-- start Records for the exercise --

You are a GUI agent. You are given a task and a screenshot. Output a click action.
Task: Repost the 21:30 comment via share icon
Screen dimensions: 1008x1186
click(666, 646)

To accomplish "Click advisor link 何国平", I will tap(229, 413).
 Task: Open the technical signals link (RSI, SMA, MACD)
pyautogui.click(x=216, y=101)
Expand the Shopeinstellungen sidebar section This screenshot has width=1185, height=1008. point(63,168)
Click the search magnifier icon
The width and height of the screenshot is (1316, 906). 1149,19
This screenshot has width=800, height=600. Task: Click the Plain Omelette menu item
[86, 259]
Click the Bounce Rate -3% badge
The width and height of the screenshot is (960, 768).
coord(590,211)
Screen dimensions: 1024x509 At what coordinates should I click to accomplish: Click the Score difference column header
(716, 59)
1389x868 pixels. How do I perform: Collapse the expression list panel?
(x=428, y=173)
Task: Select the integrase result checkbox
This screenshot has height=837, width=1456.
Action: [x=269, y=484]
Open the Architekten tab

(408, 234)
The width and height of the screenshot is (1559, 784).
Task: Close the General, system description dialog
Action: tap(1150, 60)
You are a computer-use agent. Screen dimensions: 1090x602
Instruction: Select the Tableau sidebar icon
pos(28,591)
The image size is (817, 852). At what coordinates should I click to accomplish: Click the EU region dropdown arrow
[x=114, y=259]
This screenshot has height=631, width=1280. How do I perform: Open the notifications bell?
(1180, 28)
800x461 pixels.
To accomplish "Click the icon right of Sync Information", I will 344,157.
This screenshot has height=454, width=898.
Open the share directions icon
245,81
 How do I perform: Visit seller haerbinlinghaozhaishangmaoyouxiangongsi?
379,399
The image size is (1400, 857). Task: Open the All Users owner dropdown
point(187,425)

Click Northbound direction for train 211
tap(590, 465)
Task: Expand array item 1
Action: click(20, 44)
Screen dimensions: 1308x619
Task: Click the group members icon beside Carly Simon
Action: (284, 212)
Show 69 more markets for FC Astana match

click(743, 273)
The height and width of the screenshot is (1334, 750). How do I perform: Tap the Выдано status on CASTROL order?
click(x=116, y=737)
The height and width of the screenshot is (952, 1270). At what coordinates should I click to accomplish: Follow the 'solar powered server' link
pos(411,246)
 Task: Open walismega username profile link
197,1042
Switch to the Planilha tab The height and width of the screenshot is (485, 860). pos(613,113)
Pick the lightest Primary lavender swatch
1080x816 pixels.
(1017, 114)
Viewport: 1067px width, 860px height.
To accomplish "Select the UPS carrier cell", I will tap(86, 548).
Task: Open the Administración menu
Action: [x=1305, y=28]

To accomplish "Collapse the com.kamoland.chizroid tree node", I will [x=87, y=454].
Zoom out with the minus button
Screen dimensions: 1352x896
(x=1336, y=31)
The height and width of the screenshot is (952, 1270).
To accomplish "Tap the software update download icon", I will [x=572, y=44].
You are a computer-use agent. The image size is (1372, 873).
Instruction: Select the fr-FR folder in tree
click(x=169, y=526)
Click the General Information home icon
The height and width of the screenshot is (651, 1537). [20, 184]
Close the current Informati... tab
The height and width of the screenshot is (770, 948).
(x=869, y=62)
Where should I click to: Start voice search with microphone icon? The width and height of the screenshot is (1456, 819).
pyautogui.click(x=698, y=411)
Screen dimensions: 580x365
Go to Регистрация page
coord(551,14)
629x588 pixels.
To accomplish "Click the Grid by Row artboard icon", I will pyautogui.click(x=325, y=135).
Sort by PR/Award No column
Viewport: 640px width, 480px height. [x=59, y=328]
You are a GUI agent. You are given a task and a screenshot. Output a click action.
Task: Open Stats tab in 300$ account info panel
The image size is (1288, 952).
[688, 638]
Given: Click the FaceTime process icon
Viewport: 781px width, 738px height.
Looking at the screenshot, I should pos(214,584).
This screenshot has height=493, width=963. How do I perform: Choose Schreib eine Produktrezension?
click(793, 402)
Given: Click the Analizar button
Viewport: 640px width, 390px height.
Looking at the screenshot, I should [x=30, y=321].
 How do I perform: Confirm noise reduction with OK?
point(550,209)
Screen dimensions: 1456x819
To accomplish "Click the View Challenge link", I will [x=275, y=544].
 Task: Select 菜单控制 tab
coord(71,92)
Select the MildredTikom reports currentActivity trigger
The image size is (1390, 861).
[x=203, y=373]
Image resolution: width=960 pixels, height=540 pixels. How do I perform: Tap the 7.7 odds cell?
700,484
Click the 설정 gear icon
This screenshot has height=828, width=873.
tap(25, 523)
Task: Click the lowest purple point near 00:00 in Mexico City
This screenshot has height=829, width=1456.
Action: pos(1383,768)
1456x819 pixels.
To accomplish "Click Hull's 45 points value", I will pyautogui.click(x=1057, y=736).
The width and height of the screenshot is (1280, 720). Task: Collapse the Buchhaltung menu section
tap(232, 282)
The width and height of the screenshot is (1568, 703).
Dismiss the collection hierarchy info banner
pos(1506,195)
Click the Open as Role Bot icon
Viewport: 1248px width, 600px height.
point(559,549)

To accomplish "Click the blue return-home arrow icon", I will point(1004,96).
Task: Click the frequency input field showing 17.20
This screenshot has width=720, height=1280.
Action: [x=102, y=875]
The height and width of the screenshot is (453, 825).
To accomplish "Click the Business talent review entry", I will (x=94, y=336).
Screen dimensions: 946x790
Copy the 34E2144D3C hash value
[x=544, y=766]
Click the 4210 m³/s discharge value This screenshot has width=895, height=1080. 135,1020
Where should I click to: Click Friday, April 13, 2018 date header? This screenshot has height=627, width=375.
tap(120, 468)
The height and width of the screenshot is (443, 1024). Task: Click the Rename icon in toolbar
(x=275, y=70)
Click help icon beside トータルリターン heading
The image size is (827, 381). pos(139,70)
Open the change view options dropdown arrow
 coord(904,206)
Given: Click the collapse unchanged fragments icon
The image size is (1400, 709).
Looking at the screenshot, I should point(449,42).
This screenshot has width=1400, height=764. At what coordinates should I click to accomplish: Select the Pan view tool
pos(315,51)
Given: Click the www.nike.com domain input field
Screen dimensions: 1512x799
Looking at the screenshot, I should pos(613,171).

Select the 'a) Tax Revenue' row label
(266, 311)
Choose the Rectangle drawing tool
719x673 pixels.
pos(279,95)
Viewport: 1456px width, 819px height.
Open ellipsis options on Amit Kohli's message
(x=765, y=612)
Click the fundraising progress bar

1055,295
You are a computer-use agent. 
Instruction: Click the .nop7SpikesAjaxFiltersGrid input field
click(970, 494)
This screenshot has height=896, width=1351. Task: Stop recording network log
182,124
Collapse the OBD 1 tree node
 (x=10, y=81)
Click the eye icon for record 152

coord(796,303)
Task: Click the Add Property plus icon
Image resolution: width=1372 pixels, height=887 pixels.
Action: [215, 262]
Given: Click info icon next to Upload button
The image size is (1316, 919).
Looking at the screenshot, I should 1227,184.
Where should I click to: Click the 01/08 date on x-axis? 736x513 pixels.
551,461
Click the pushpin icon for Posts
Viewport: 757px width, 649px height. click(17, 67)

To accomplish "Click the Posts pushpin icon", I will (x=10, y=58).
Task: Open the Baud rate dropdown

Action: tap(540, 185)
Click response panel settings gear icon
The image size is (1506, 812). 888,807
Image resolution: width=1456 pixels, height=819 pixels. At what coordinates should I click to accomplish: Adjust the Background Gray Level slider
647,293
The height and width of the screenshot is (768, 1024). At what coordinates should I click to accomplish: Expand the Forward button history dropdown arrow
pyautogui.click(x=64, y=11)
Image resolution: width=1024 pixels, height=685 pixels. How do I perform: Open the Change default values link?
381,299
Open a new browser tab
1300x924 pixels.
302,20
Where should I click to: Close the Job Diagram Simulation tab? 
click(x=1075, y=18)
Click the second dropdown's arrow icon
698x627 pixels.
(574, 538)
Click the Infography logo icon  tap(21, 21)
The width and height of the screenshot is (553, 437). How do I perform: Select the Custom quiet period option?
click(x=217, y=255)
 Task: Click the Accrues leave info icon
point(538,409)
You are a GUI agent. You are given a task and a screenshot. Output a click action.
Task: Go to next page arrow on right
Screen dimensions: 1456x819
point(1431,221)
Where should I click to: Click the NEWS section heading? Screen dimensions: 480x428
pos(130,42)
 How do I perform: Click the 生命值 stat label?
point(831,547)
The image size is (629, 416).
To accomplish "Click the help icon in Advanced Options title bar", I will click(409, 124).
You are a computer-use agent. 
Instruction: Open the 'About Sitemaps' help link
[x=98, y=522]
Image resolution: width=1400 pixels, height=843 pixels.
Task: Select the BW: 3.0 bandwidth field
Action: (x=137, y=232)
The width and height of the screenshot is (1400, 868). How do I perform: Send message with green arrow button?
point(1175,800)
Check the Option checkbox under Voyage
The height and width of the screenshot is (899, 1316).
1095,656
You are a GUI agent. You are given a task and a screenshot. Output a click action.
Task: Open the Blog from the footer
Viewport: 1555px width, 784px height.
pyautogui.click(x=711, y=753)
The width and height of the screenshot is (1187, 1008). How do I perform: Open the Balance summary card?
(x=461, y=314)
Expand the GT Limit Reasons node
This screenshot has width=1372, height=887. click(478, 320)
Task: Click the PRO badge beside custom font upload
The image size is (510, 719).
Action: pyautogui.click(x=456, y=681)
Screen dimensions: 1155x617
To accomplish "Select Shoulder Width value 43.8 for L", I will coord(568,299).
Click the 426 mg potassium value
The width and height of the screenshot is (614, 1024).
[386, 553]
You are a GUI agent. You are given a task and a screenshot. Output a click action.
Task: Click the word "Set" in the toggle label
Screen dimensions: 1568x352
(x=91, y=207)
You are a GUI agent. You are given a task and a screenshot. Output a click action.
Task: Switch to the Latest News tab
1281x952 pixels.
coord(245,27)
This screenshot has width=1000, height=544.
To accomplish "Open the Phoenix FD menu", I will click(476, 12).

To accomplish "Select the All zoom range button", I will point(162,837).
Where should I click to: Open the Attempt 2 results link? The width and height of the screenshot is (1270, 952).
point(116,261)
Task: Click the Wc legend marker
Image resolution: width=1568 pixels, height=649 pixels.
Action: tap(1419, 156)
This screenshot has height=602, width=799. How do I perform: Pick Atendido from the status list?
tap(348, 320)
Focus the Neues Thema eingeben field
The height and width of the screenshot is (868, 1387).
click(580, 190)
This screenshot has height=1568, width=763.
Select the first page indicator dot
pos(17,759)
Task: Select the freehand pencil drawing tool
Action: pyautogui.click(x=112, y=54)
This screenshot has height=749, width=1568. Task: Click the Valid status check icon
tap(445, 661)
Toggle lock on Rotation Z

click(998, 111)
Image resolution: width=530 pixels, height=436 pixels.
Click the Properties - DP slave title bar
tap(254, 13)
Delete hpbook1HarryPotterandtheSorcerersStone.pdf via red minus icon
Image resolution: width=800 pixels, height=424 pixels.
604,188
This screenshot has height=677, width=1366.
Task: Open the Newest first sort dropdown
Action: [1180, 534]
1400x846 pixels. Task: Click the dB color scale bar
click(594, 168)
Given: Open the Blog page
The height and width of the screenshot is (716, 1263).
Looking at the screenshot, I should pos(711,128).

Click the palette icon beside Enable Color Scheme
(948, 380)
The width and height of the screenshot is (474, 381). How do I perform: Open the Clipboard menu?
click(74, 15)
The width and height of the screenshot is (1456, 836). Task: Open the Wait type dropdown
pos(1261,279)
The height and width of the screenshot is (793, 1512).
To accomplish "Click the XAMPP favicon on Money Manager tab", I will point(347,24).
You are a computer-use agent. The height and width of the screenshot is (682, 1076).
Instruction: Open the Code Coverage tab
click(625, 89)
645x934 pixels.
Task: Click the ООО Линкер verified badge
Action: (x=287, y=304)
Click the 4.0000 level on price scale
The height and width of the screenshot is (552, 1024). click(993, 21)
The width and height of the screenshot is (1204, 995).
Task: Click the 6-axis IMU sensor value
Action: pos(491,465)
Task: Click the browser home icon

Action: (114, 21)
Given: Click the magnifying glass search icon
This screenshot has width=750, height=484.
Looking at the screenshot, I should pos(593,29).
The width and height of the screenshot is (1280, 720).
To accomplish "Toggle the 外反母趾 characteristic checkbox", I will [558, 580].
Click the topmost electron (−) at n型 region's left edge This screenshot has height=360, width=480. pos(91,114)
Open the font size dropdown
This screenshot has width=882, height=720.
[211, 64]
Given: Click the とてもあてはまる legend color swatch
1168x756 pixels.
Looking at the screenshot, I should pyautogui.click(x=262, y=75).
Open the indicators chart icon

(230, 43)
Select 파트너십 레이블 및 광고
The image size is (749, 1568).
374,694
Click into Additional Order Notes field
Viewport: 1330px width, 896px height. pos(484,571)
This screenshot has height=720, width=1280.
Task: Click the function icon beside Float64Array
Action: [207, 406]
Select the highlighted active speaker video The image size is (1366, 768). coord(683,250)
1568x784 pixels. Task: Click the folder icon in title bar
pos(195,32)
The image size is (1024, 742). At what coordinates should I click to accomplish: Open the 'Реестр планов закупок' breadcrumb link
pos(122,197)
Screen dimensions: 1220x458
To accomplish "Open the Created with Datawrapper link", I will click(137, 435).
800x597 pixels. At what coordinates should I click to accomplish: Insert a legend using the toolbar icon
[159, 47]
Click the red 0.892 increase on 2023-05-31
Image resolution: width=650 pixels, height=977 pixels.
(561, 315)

-- end Records for the exercise --

Can you output, character for character, the stretch of rows from the one containing "will tap(229, 413)." through the one containing "The width and height of the screenshot is (1316, 906).", and nothing besides?

To accomplish "Click advisor link 何国平", I will tap(229, 413).
 Task: Open the technical signals link (RSI, SMA, MACD)
pyautogui.click(x=216, y=101)
Expand the Shopeinstellungen sidebar section This screenshot has width=1185, height=1008. point(63,168)
Click the search magnifier icon
The width and height of the screenshot is (1316, 906). 1149,19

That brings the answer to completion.